(Records excerpted from a collection)
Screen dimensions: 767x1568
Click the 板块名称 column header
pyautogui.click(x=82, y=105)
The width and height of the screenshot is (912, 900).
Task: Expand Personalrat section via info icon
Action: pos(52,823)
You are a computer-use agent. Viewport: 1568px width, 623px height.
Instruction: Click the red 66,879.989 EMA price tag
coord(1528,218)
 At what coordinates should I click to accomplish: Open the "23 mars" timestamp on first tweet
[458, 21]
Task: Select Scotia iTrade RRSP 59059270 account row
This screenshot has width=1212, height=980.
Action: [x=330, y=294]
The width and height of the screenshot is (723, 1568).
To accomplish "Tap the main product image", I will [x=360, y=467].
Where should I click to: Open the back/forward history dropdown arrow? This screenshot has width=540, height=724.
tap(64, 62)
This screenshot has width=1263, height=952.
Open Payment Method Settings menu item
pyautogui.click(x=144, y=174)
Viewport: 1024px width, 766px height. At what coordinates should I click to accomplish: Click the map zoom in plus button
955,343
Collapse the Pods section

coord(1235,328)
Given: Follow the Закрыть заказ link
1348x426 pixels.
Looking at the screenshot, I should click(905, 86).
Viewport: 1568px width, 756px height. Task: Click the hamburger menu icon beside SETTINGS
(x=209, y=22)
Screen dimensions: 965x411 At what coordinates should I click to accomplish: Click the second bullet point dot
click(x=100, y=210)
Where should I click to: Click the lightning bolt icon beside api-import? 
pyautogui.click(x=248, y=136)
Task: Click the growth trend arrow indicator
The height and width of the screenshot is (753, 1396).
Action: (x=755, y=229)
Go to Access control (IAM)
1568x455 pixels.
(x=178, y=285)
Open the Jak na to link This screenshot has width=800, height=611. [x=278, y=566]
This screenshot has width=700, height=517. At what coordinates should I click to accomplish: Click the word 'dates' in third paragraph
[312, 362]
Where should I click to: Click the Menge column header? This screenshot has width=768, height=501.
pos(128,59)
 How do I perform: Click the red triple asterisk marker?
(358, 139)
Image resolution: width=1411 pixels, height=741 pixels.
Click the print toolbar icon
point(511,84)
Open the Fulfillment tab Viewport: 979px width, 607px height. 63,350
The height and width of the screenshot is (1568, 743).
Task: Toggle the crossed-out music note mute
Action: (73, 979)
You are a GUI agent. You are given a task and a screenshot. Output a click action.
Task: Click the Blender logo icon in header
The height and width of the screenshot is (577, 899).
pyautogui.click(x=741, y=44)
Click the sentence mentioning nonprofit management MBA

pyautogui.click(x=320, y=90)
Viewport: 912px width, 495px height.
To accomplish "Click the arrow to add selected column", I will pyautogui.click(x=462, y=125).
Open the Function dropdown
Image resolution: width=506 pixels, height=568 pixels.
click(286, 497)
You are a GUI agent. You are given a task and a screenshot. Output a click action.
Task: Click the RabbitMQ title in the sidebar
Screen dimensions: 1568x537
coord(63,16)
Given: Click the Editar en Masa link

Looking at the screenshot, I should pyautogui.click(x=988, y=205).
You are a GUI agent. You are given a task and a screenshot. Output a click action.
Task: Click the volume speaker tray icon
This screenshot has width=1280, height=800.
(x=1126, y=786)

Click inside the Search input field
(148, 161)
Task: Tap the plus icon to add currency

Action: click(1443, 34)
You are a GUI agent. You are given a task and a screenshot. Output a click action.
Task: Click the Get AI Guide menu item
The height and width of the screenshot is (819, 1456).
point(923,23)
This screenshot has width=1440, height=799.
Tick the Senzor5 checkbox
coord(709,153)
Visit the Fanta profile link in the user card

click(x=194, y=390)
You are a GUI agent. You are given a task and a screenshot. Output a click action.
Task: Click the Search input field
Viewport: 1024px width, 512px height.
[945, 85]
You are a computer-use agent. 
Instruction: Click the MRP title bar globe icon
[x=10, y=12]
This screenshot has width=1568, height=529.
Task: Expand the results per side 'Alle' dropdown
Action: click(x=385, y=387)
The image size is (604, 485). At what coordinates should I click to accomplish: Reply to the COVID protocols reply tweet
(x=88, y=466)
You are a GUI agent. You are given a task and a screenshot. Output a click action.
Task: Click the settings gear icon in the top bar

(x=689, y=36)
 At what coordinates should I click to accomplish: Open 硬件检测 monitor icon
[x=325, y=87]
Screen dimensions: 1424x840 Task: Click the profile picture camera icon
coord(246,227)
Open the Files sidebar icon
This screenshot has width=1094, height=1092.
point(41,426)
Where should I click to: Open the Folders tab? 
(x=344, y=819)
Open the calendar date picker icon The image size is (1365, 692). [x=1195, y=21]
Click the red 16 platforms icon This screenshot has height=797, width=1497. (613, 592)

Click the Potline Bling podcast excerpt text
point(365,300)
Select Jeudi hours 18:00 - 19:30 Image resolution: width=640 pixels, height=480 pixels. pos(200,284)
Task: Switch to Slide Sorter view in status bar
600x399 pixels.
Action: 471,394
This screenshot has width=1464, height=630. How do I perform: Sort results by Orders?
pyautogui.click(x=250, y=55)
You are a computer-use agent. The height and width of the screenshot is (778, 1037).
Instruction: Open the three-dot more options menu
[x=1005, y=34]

Problem to solve: Scan the data above and copy each line containing the word "will".

Answer to the problem:
To accomplish "Tap the main product image", I will [x=360, y=467].
To accomplish "Click the arrow to add selected column", I will pyautogui.click(x=462, y=125).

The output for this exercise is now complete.